Mais du côté du gouvernement, on est convaincu que c'est plutôt le Oui qui porterait encore plus atteinte à l'intégrité du pays. « L'économie grecque est déjà détruite », a expliqué en entrevue à La Presse le ministre des Affaires maritimes, Theodore Dritsas. « Maintenant, ce qu'il faut, c'est trouver une façon pour qu'elle redémarre. Le peuple grec a droit à ça. » Les scénarios de catastrophe d'une victoire du Non ne lui font pas peur. « Tous les créanciers et tout le peuple grec vont comprendre qu'il faut trouver une solution très rapidement. »

Selon lui, les seuls qui ne voudront pas trouver d'accord ni de solution sont ceux qui ont un intérêt politique à ce que ce soit ainsi.

Panayiotis Gennimatos, ancien président de la Banque européenne d'investissement, est du même avis. « Nous devons augmenter la pression sur les centres de décision européens, explique-t-il. Si le Oui gagne, [dimanche], ils souscriront à genoux à n'importe quel document. Ce sera l'humiliation », dit-il.

Frustration et humiliation

Tassoula Christodoulopoulos, ministre de l'Immigration, interviewée aussi par La Presse, croit que le Non est la meilleure « carte de négociation » et parle d'une démarche humiliante du reste de l'Europe face à la Grèce, qui l'a poussée dans sa situation actuelle. « Les gens ici sont fâchés », dit-elle. La ministre craint-elle que l'Europe réagisse mal devant une victoire du Non et que cela mette en péril l'aide accordée à son pays pour la gestion des réfugiés, un de ses principaux dossiers? « Ça n'a pas été évoqué, répond la ministre de l'Immigration. Et puis, l'Europe a besoin de la Grèce. »

C'est ce que croit aussi Theodore Benakis, un journaliste influent. « [Dimanche] matin, tous les scénarios seront possibles, dit-il, mais pas une sortie de l'Union européenne. » Selon lui, en réalité, la situation actuelle porte essentiellement sur la gestion de la crise financière et touche à la participation de la Grèce à la zone euro.
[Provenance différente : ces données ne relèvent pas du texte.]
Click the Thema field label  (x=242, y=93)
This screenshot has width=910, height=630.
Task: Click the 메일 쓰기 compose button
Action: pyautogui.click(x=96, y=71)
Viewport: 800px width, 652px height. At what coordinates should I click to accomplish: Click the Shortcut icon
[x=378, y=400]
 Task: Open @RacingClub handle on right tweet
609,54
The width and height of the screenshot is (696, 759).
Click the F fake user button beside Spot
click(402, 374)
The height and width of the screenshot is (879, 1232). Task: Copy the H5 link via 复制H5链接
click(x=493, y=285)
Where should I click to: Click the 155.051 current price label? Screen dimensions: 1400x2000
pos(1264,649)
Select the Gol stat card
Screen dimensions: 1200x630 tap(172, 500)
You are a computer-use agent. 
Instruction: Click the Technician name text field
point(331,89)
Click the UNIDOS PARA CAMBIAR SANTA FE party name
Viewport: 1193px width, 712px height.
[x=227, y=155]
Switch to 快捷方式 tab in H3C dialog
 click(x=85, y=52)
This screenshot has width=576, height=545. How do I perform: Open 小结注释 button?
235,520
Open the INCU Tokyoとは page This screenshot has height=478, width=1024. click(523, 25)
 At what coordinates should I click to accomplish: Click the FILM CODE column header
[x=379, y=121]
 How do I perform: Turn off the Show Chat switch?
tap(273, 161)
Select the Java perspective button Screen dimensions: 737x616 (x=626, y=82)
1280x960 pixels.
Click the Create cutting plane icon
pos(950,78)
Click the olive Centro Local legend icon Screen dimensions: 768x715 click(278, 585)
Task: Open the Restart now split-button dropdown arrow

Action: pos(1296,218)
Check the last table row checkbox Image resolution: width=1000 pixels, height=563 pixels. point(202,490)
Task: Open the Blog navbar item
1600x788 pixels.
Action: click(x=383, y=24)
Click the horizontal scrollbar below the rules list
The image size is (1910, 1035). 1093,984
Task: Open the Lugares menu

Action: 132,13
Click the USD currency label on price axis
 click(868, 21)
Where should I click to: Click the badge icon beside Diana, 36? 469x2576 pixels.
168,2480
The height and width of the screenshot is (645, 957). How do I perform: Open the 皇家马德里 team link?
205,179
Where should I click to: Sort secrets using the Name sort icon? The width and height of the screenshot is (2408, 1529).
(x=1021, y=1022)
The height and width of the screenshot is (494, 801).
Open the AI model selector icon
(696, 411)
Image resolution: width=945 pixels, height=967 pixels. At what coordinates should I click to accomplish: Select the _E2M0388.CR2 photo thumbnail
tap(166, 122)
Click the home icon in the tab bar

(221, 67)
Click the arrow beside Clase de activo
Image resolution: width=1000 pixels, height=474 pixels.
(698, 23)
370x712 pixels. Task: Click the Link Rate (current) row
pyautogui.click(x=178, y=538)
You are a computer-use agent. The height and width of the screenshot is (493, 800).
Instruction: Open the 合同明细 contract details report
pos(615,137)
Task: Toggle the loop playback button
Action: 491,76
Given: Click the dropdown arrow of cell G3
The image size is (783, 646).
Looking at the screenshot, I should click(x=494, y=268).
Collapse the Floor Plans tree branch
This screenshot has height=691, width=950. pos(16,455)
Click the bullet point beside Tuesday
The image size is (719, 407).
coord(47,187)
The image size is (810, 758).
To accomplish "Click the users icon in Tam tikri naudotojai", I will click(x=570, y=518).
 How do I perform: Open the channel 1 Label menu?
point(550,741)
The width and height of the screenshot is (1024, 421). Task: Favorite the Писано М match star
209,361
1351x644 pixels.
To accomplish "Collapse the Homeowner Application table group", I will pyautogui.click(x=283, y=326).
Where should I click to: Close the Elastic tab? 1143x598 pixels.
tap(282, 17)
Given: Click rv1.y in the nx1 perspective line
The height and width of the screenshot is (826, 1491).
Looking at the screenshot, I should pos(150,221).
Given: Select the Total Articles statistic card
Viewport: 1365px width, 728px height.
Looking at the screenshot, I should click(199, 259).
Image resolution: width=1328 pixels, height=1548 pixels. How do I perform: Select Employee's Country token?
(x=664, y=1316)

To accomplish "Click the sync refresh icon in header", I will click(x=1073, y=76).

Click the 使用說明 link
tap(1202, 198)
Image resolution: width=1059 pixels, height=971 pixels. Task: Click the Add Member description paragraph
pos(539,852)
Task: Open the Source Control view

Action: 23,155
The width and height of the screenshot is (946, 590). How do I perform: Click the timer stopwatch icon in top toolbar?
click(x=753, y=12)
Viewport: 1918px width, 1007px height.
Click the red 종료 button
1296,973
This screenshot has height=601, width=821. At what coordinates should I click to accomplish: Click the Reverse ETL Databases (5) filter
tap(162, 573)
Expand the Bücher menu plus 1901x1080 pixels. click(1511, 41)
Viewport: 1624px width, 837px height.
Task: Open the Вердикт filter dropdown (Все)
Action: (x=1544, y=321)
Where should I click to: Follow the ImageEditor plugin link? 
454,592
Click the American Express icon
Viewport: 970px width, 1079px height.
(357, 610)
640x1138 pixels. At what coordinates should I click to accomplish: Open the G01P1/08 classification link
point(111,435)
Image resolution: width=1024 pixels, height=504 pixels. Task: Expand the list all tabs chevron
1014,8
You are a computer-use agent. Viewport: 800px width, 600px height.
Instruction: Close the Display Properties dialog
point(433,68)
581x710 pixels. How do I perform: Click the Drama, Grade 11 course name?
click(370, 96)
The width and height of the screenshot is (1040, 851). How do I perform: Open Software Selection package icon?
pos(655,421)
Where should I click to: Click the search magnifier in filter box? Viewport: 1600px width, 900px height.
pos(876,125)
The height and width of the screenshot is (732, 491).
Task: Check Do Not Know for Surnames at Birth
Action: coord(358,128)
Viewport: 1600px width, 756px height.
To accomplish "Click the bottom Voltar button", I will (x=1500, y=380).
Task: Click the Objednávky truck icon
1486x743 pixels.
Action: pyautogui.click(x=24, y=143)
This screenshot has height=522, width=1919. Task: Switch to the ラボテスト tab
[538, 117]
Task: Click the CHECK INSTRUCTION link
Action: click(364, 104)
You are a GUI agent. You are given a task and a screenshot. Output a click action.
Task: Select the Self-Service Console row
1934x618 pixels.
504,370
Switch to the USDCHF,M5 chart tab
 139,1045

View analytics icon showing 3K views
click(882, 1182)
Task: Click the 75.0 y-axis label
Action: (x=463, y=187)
Mais nulle part cela ne remet en question l'adhésion de la Grèce à l'union générale, à laquelle elle a adhéré en 1981 et où elle joue notamment un rôle géopolitique essentiel, selon l'analyste.

De plus, ce partisan du Non ne croit pas que l'UE acceptera de laisser la Grèce en faillite. Les conséquences pour son système bancaire seraient trop lourdes.

Comme président de l'Autorité grecque des marchés financiers, Constantin Botopoulos ne peut pas se prononcer d'un côté ou de l'autre. Mais il avoue qu'il est inquiet du résultat du vote d'aujourd'hui, car la population semble vraiment divisée. « Et je crains que le Non soit interprété comme un non au dialogue », dit-il. Il convient par ailleurs qu'il y a une limite à demander des sacrifices à la population. « On ne peut pas saigner le peuple et l'économie à l'infini. »

Les coupes de salaires? De pensions de vieillesse? « On ne peut plus », décrète-t-il.

Selon lui, la solution passe par d'autres chemins, notamment la lutte contre la fraude fiscale, une augmentation de la productivité, et pas juste dans le secteur touristique.

Actuellement, M. Botopoulos ne travaille pas, car les banques étant fermées, le marché boursier l'est aussi. Envisage-t-il un été de vacances? « Ce serait dommage », répond-il. Mais pour que le marché revienne, il faut que les liquidités reviennent et la confiance aussi, deux ingrédients rares actuellement. « Mais s'il y a reprise des négociations, même sans résultat définitif, on peut avoir espoir », conclut-il.